S100A9 as a potential novel target for experimental autoimmune cystitis and interstitial cystitis/bladder pain syndrome.

Background: Interstitial cystitis/bladder pain syndrome (IC/BPS) is a chronic inflammatory disease of the bladder for which no effective therapy is currently available. Understanding the pathogenesis of IC/BPS and identifying effective intervention targets are of great clinical importance for its effective treatment. Our work focuses on elucidating the key targets and underlying mechanisms of IC/BPS.

Methods: We established an experimental autoimmune cystitis (EAC) mouse model and generated gene knockout mice to elucidate key mediators triggering chronic inflammatory damage in IC/BPS through using single-cell RNA sequencing, proteomic sequencing, and molecular biology experiments.
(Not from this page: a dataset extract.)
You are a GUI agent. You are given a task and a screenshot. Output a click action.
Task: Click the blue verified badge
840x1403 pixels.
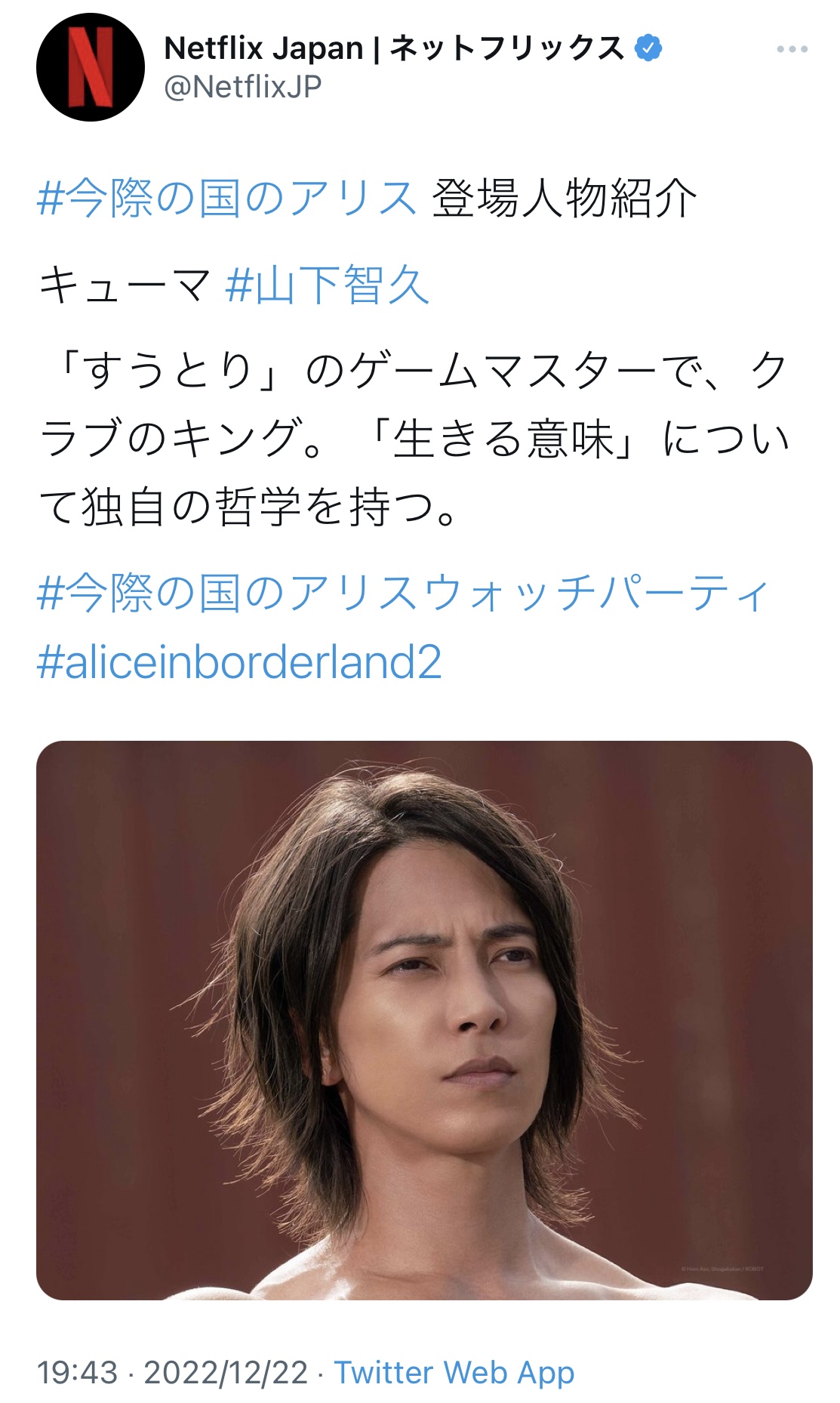pyautogui.click(x=648, y=48)
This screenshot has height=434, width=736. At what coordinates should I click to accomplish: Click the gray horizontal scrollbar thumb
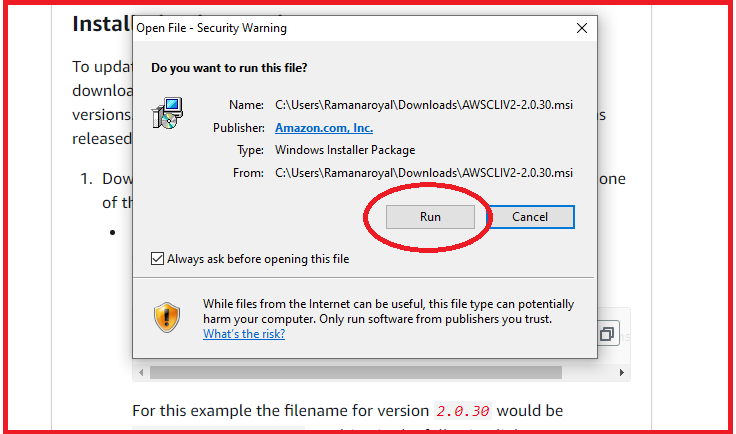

Results: Our study revealed that the infiltration and activation of macrophages, T cells, and mast cells exacerbated inflammatory bladder damage in both IC/BPS and EAC mice. Notably, cell-cell communication among bladder immune cells was significantly enhanced in EAC mice. Macrophages, as the main cell types altered in EAC mice, received and transmitted the most intensity signalling. Mechanistically, macrophages synthesized and secreted S100A9, which in turn facilitated macrophage polarization and promoted the production of pro-inflammatory cytokines. S100A9 emerged as an important pro-inflammatory and pathogenic molecule in IC/BPS and EAC. Further analysis demonstrated that S100A9 activation enhanced the inflammatory response and exacerbated bladder tissue damage in IC/BPS patients and EAC mice via TLR4/NF-κB and TLR4/p38 signalling pathways. Importantly, inhibition of S100A9 with paquinimod, as well as genetic knockout of S100A9, significantly attenuated the pathological process.

Conclusions: S100A9 is an important pro-inflammatory and pathogenic molecule in IC/BPS and EAC. Targeting S100A9-initiated signalling pathways may offer a novel therapeutic strategy for IC/BPS.